● TÂCHE 1:
Relevez toutes les personnes qui apparaissent dans le récit sur la sextorsion ci-dessous, en reprenant la désignation qu'en donne le texte.
● TÂCHE 2:
Poursuivez le récit sur la sextorsion ci-dessous à partir de sa dernière phrase.

● TEXTE:

○ ○ ○ ○

Sextorsion
Un placard vidé, un silence lourd entre une mère et sa fille, puis une vérité glaçante : derrière l’écran, un ancien camarade avait tissé un piège implacable fait de chantage, de peur et d’images volées.

A Casablanca, une mère rentre chez elle le soir, le cœur chargé d’inquiétude. Elle court vers sa chambre, ouvre le placard où elle cache précieusement ses soixante mille dirhams, et son pire cauchemar se matérialise : l’argent a disparu. Qui peut bien l’avoir volé ? Son mari, cet homme fidèle ? Impensable. Sa fille de dix-huit ans, si innocente ? Elle n’a jamais touché à un sou sans sa permission. Pourtant, un doute persiste. Et si un malheur l’a poussée à commettre ce vol ? Dès que l’adolescente franchit le seuil de la maison, la mère l’interroge d’une voix tremblante. Sans détour, la fille avoue tout. Sur Facebook, elle a croisé un ancien camarade de lycée. Les messages se sont enchaînés, complices au début, jusqu’à ce qu’il lui ait demandé des photos intimes, suggestives. Naïvement, elle a cédé. Mais une fois les images en sa possession, l’ancien camarade a révélé son vrai visage. Il a commencé à la faire chanter, menaçant de les diffuser sur le réseau social si elle ne répondait pas à ses demandes d’argent et de cadeaux. Prise au piège, la jeune fille a puisé dans le placard maternel pour apaiser son maître chanteur. Et l’intermédiaire dans cette sombre affaire qui recevait de l’argent n’était autre qu’une lycéenne de dix-huit ans, une complice inattendue.

○ ○ ○ ○

● DONNÉES SOURCES:
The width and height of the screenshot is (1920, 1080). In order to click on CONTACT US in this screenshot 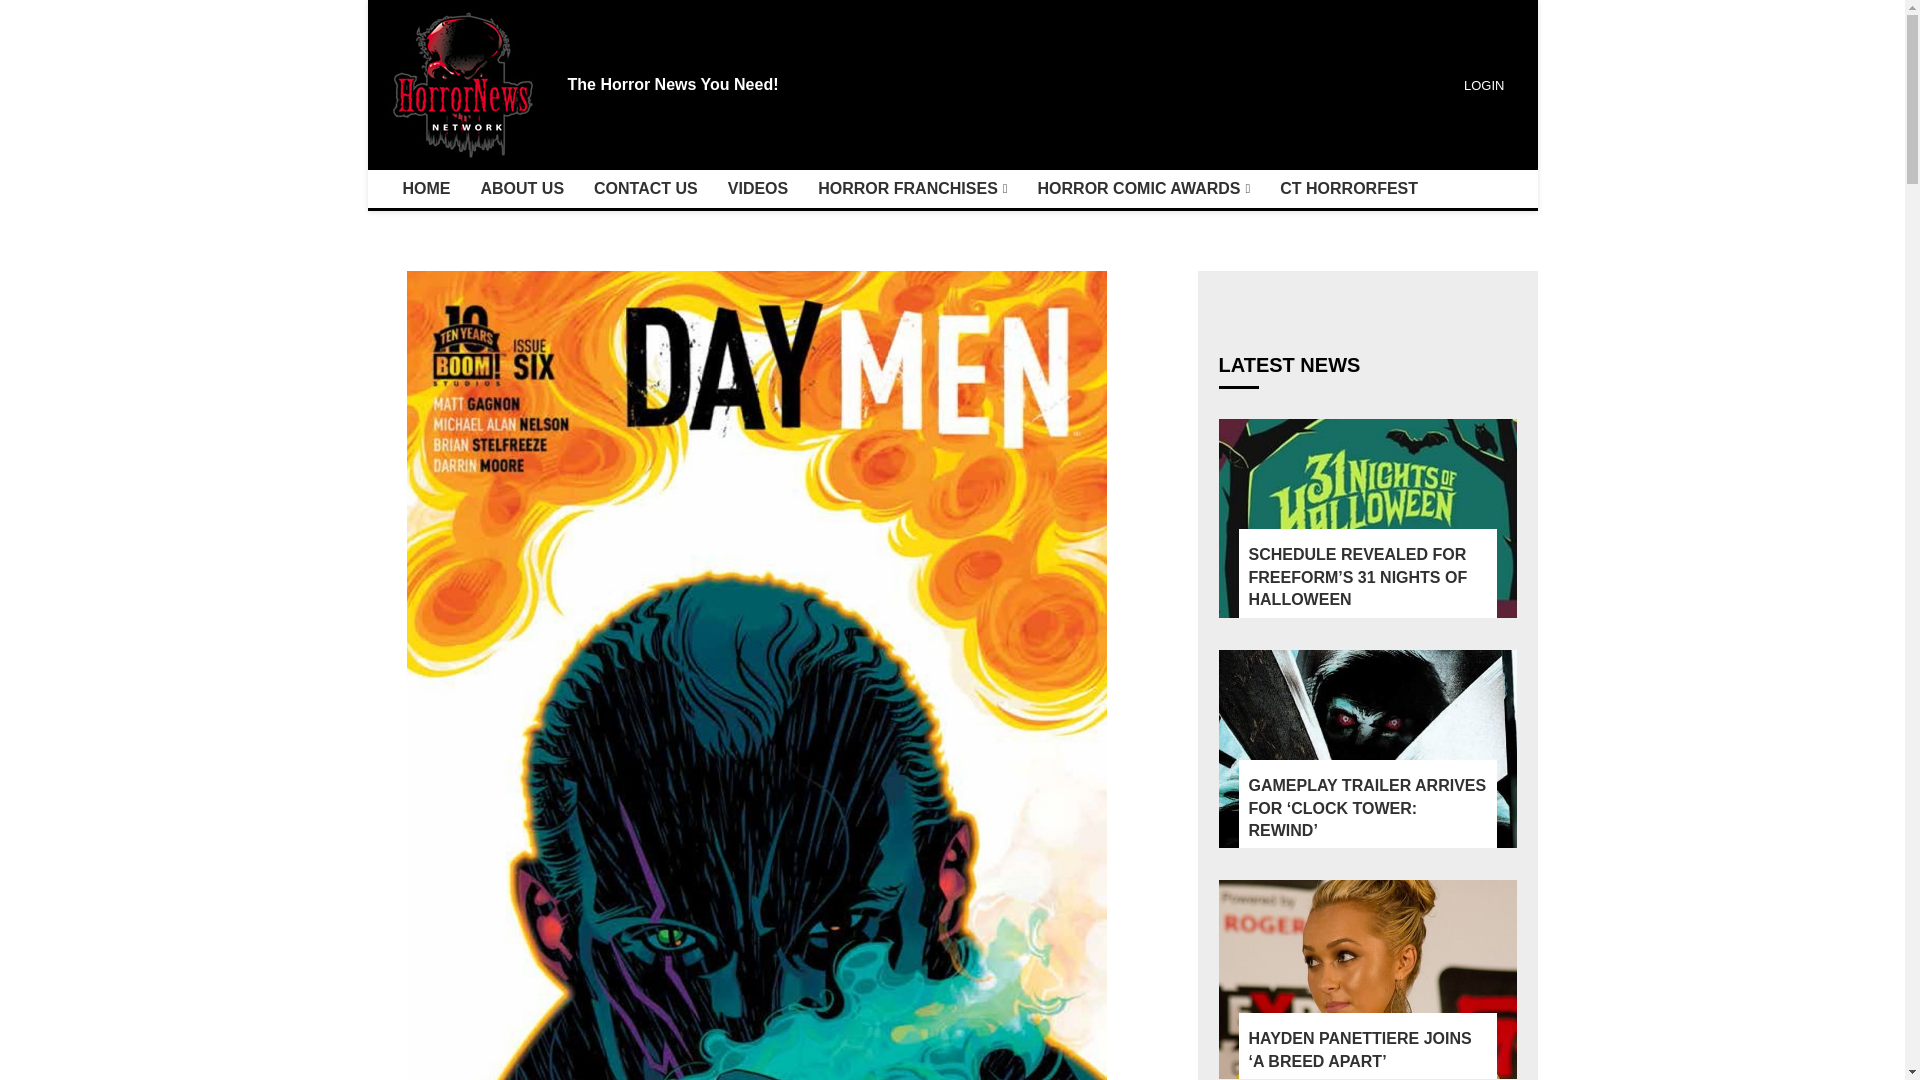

○ ○ ○ ○

● RÉPONSE 1:
- une mère
- son mari
- sa fille de dix-huit ans
- un ancien camarade de lycée
- une lycéenne de dix-huit ans, l'intermédiaire qui recevait l'argent

● RÉPONSE 2:
La mère, le cœur brisé, a écouté le récit jusqu’au bout. Sans un mot de plus, elle a mené sa fille au commissariat de police pour porter plainte. Une enquête a été ouverte, un appel de la victime a suffi pour piéger l’intermédiaire qui s’est présentée pour la rencontrer. Elle ne croyait pas que la police l’attendait de pied ferme. Soumise aux interrogatoires, elle a affirmé avoir une relation amoureuse avec un jeune homme. Celui-ci lui demandait à chaque fois d’aller rencontrer une victime qui allait lui remettre de l’argent. Elle a précisé aux enquêteurs qu’elle n’était pas au courant de ce chantage. Un coup de téléphone de cette fille et l’auteur principal du chantage tombe dans les filets de la police.

Interrogé par les enquêteurs, il a avoué avoir tendu des pièges à ses victimes, toutes des jeunes filles, avec lesquelles il tissait des relations virtuelles avant de les encourager à lui envoyer des photos et les obliger à lui donner de l’argent tout en les menaçant de les publier sur les réseaux sociaux en cas de refus. Celui-ci et sa complice ont été traduits devant le tribunal de première instance de Casablanca. Après l’examen de leur dossier, le tribunal a rendu son verdict en condamnant l’escroc à un an et demi de prison ferme et son complice à trois mois de prison ferme.